Martin walked past a memorial to the Jewish children aged between two months and six years who had lived in the area before being deported to Auschwitz and murdered in the gas chambers in the early 1940s. He considered how much blood had soaked into the soil of this garden. The trees were bare now, their limbs reaching in supplication toward heaven, but in the summer they would be lush and green, providing shade for children once more with no thought of past atrocities. History turned another page, and the next generation would no doubt find different ways to torture one another.
It was ever thus.
As Martin turned the corner around the edge of the square, he spotted Camara sitting at a table in front of the Tour du Temple café. She was reading something on her phone, her frown deepening as she concentrated on some vexing problem. She wore a tailored trouser suit in pale forget-me-not blue, which offset her dark skin perfectly, and a neck scarf with a touch of crimson in the weave. Camara was slender in the way that French women seemed to master, and her profile was regal. While she had become Parisienne in the decades since leaving Senegal, Camara would always be a proud African.
She turned and smiled at Martin’s approach, rising to kiss him on both cheeks in the French way of la bise. Despite his usual aversion to touch, Martin had grown used to Camara’s natural greeting, and he didn’t shy away, although he had never learned to return the kiss. Perhaps one day he would master the art, but for now, it was enough to tolerate it.
“Bienvenue à Paris, Martin. It was so lovely to hear from you.”
Camara waved at the waiter to bring them both coffee and they sat facing the street as Martin explained what he had found in the document.
He showed her an image on his phone of the Latin text. Camara leaned closer to examine it, zooming in on the screen as she read, her academic Latin no doubt better than Martin’s own. He took the chance to drink his coffee, served in the French style in a tiny cup. It was only a few mouthfuls, but every sip was perfection.
Camara put the phone down, her eyes bright with interest. “So you think the tomb might still be buried under this area?”
Martin nodded. “The document indicates that the burial place of these particular knights was below the crypt. It might have been concealed by the destruction of the fortress, so perhaps it is still down there.”
Camara shook her head and smiled. “We have both seen strange things indeed, non, so why should this be any different? In fact, when your text mentioned the Templars, I did some digging and chose this café because of its location.”

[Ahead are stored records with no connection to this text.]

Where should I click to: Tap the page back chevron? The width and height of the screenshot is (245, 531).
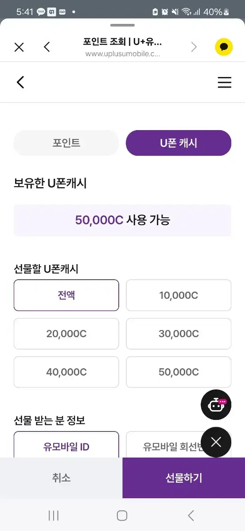coord(20,82)
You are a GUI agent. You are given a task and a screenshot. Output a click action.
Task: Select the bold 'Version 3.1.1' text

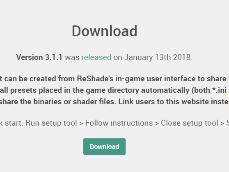click(39, 57)
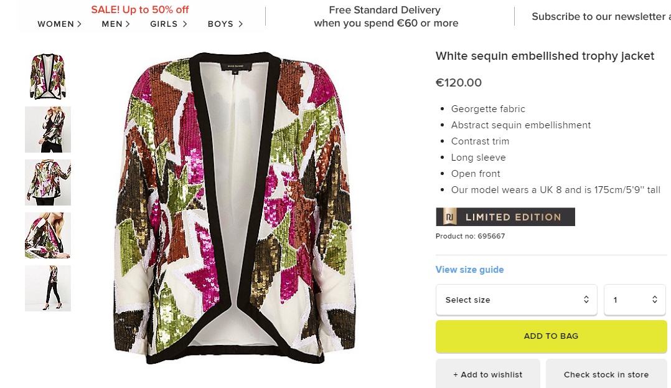Image resolution: width=671 pixels, height=388 pixels.
Task: Select fifth full-length model thumbnail
Action: click(48, 288)
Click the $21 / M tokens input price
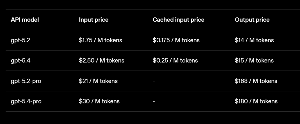Image resolution: width=300 pixels, height=124 pixels. [98, 81]

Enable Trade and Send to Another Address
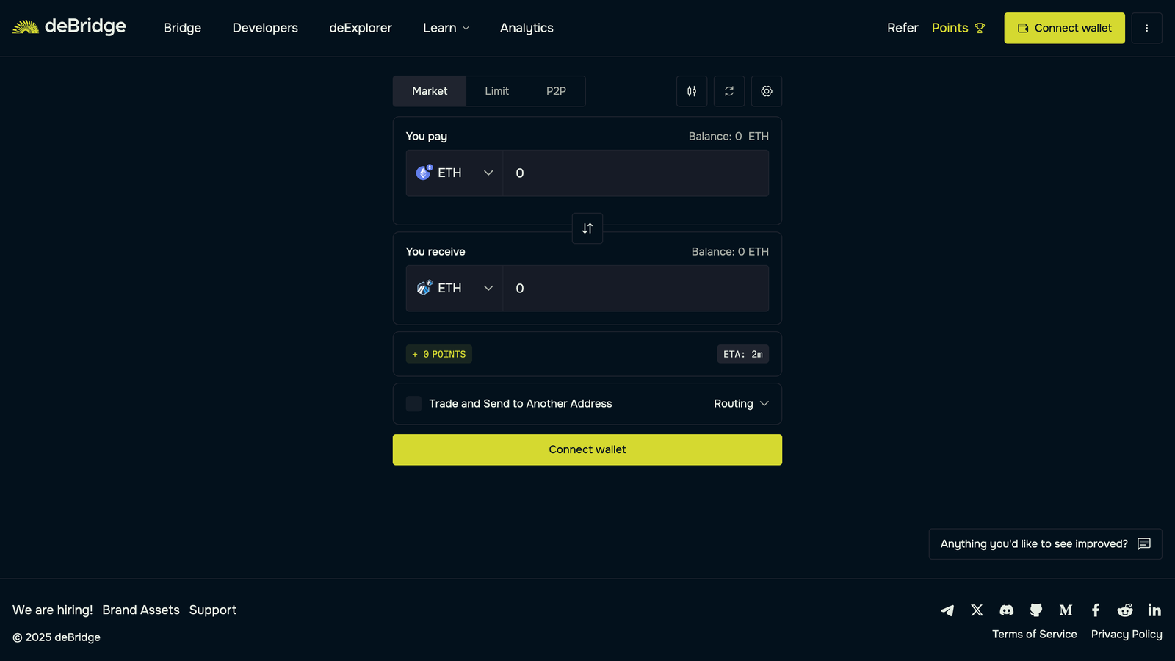click(413, 403)
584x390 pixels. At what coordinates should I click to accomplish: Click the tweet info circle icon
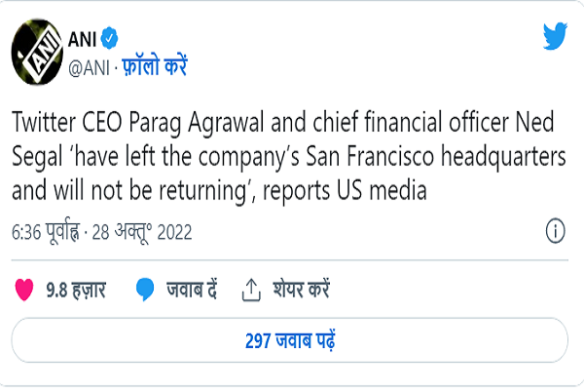pyautogui.click(x=556, y=233)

She pointed at the church across the road. “That is the Église Sainte-Élisabeth de Hongrie, Saint Elizabeth of Hungary. Its crypt has the deepest foundations of any building in the area of the original Templar fortress.”
Martin looked beyond the parked cars and scooters at the church. In a city dense with imposing architecture and famous landmarks, it was nothing much. Perhaps it might have been notable in a smaller city, but here, pedestrians walked past without a second glance.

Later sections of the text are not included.